Reports suggested that base oil prices continued diverging in Asia. Values for some grades fell on growing supplies, many remained steady on balanced conditions and others crept up as availability tightened. Volatile crude oil prices amid the ongoing conflict in the Middle East and other uncertainties kept base oil participants on edge.
In a fairly quiet market, perhaps one of the most remarkable developments in recent weeks has been the rise in Chinese base oil exports, which reflected an economic slowdown in the country resulting in a decline in lubricant demand. It also mirrored a change in market dynamics as China used to be a net importer of base oils and rarely exported products, except mostly to overseas downstream operations of state-owned companies. Another unusual turn of events was the emergence of offers of United States API Group I cargoes to India, given that U.S. producers primarily export Group II base oils to the South Asian nation.
As has been the case for most of the year, Group I base stock prices were either steady or slightly up, depending on grade and regional availability. With most Group I plants now located in Southeast Asia and Japan, exports out of this region largely determined price direction. Spot exports have generally been limited because producers prioritize domestic requirements and term shipments, but a few cargoes have surfaced over the last couple of weeks.
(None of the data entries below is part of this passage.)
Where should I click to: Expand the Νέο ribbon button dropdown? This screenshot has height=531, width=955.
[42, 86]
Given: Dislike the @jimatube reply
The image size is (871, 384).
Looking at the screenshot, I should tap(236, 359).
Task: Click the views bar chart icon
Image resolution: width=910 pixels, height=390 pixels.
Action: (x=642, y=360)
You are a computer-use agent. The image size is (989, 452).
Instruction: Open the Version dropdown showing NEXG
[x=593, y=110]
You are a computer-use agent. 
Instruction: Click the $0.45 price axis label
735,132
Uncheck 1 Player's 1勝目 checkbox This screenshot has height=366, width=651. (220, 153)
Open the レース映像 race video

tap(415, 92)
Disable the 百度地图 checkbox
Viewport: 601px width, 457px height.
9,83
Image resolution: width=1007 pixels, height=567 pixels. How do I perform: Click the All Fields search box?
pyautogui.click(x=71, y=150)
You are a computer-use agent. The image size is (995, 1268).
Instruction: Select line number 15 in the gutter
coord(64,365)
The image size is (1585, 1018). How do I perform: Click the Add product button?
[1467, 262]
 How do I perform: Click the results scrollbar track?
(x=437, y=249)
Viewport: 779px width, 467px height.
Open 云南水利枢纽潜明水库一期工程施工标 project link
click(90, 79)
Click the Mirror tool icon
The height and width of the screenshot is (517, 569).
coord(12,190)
However, buyers have been timid in vying for these offers as prices were considered too high, and expectations of a demand slowdown in the last quarter also fueled hopes of lower pricing, particularly as some of these grades competed with Group II cuts, which were more plentiful.
There was also a rise in Chinese offers of Group I and Group II cargoes for export, but it could not be determined at the time of writing whether most of these volumes would be moving to Singapore or India, or whether consumers in other countries would bid for these parcels. A state-run Chinese producer that operates a lubricants plant in Singapore regularly exports cargoes to its subsidiary, but there were apparently additional export cargoes on offer. At the same time, current Group I bright stock values for imports to China were unworkable, and buyers have therefore turned to domestic supplies.
The Group II grades were generally more plentiful in Asia, with demand for the heavy-viscosity cuts experiencing reduced demand during the winter season. Prices remained exposed to downward pressure and were not expected to reverse direction any time soon as additional volumes were anticipated to come to the market in the coming weeks. Some offers for South Korean Group II material have edged up on tightening supplies, but buyers seemed reluctant to accept the higher levels.
Additionally, buyers in India expected U.S. suppliers to offer Group II cargoes to reduce domestic inventories built during the hurricane season, which officially does not end until November 30, while some regional producers also strive to finish the year with minimum stocks. However, the volumes offered from the U.S. were likely to be less abundant than in previous years as the domestic market has tightened on unexpected production issues and as producers have favored Group III output.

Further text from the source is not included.